Edith Piaf: l’usignolo di Francia
Ancora oggi La vie en rose è una di quelle canzoni capaci come poche altre non solo di riassumere un’epoca, ma di raccontare la speranza sempre adolescente dell’amore. Una canzone che ha attraversato i decenni e le mode, gli stili e gli infiniti crocevia della Storia. Ebbene, la vie en rose è solo una delle tante anime di Edith Piaf, uno scricciolo di donna cresciuta cantando agli incroci di Parigi, finché qualcuno ne intuì lo straordinario talento e il carisma, e le diede il modo di risplendere.
Edith Giovanna Gassion era nata il 19 dicembre del 1915, nel pieno della Prima Guerra Mondiale, in una povera famiglia parigina: il padre si guadagnava il pane come contorsionista (ma fu presto inviato al fronte), la mamma – livornese d’origine – era una cantante di strada. Una leggenda narra che la madre la partorì su un marciapiede, aiutata da un poliziotto. Miseria, vita di strada, un padre ubriacone: questa fu la sua infanzia e la sua prima adolescenza.
La piccola Edith venne cresciuta dalla nonna paterna, tenutaria di una casa di tolleranza in Normandia. Da bambina fu colpita da una grave malattia agli occhi, e la nonna la portò a Lisieux, per chiedere la grazia sulla tomba di Santa Teresina a cui Edith restò sempre devotissima. Tornata a Parigi cominciò a cantare La Marsigliese per i passanti e i turisti, e a diciassette anni ebbe una figlia che morì di meningite quando aveva appena due anni.
A vent’anni la svolta: un impresario la scopre e la lancia nel suo locale cui presto accorrono in tanti per sentirla cantare, compresa la più grande stella dell’epoca, il mitico Maurice Chevalier. Nel 1936, il suo primo disco per la Polydor: il successo è dietro l’angolo, nella Parigi occupata dai nazisti scrive il testo de La vie en rose che diverrà un vero e proprio inno della nuova Francia, e nel frattempo s’innamora di Yves Montand aprendogli la strada per la carriera.
Edith è ormai una protagonista di primo piano della scena parigina, è amica di Jean Cocteau e di molti altri giovani esponenti della nuova canzone d’autore, da Aznavour a George Moustaki, da Gilbert Becaud a Leo Ferrè. La storia con Montand finisce presto, ma intanto lei comincia a farsi un nome anche all’estero e nel corso della sua prima tournee negli Stati Uniti vengono ad applaudirla stelle come Marlene Dietrich e Orson Welles. Avvia un’intensa relazione con un pugile, il campione Marcel Cerdan: è l’amore della sua vita, ma lui morirà due anni dopo in un incidente aereo.

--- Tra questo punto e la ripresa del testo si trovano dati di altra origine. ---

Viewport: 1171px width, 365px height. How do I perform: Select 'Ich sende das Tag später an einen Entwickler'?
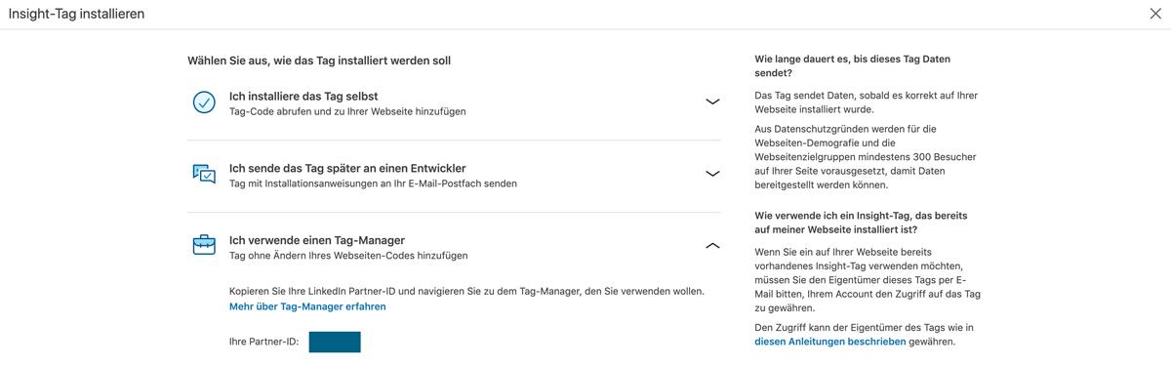[x=347, y=169]
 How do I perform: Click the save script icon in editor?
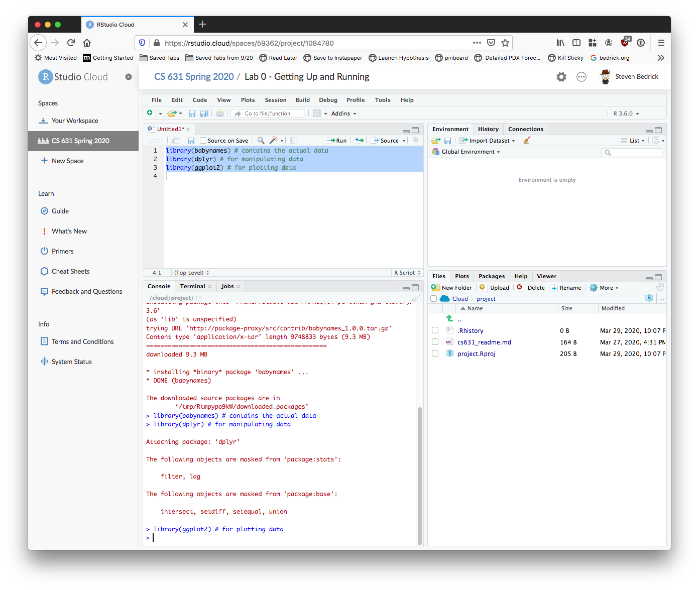point(191,141)
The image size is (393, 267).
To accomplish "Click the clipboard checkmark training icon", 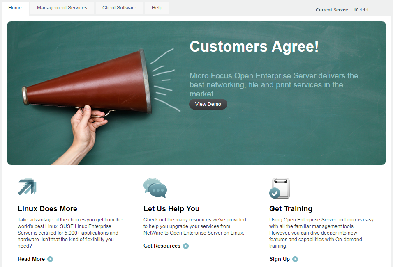I will tap(280, 188).
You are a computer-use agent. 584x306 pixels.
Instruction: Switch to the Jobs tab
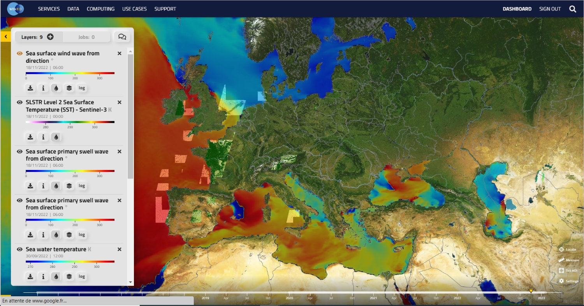87,37
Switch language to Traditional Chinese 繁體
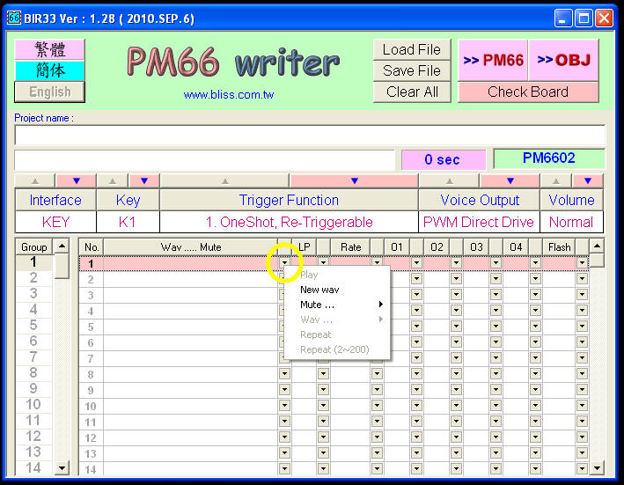Image resolution: width=624 pixels, height=485 pixels. click(x=49, y=49)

Minuta, ma dotata di una voce meravigliosa e di un carisma irresistibile, la Piaf non è solo una delle stelle della scena musicale del suo tempo, ma racchiude in sé tutte le nuance di una femminilità che influenzerà migliaia di colleghe in tutto il mondo, ma che resterà comunque inimitabile: romantica e struggente, fragile e determinata, moderna e sempiterna insieme, geniale e ribelle.
Il suo repertorio s’arricchisce via via di altri capolavori immortali: Milord, Hymne a l’amour, La foule, Non je ne regret rien, fino a Mon Dieu, incisa nel ’60, di fatto il suo ultimo grande successo. Nel ’52 aveva sposato il compositore Jacques Pills, ma anche quella relazione era durata poco. La sua vita privata in effetti continuava ad essere alquanto travagliata e lei aveva preso a contrastare la depressione e altri malanni fisici con la morfina e l’alcol.
Si risposerà nel ’61 con un giovane cantante, Théo Sarapo, che aveva lanciato come tanti altri in passato. Sarà probabilmente l’ultima gioia della sua vita: una broncopolmonite, cui seguirà un aneurisma devastante, se la porterà via il 10 ottobre 1963. Aveva appena 48 anni. Ma allora come oggi, la sua voce, capace di regalare brividi di straordinaria dolcezza e abissi d’inquietudine, ruggiti e sussurri, gioia di vivere e disperazione, la rende ancora oggi una delle massime icone della canzone d’ogni tempo.